Content starts
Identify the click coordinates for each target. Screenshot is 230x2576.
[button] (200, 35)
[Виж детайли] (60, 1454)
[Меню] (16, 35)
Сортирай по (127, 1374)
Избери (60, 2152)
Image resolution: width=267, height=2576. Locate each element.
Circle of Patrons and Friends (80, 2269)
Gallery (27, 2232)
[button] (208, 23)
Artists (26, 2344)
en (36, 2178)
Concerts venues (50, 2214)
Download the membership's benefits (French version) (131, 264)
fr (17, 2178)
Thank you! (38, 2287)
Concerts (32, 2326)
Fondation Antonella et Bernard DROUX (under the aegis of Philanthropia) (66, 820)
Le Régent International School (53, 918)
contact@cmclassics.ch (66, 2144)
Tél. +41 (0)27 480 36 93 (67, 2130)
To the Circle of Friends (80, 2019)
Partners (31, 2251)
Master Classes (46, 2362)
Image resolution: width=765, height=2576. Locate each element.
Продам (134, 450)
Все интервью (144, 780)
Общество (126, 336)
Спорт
Content ends
Reproduce all the records precisely.

WRITTEN REPLY:
Identify the click coordinates for each target. Screenshot is 230x2576.
[button] (200, 35)
[Виж детайли] (60, 1454)
[Меню] (16, 35)
Сортирай по (127, 1374)
Избери (60, 2152)
Image resolution: width=267, height=2576. Locate each element.
Circle of Patrons and Friends (80, 2269)
Gallery (27, 2232)
[button] (208, 23)
Artists (26, 2344)
en (36, 2178)
Concerts venues (50, 2214)
Download the membership's benefits (French version) (131, 264)
fr (17, 2178)
Thank you! (38, 2287)
Concerts (32, 2326)
Fondation Antonella et Bernard DROUX (under the aegis of Philanthropia) (66, 820)
Le Régent International School (53, 918)
contact@cmclassics.ch (66, 2144)
Tél. +41 (0)27 480 36 93 (67, 2130)
To the Circle of Friends (80, 2019)
Partners (31, 2251)
Master Classes (46, 2362)
Image resolution: width=765, height=2576. Locate each element.
Продам (134, 450)
Все интервью (144, 780)
Общество (126, 336)
Спорт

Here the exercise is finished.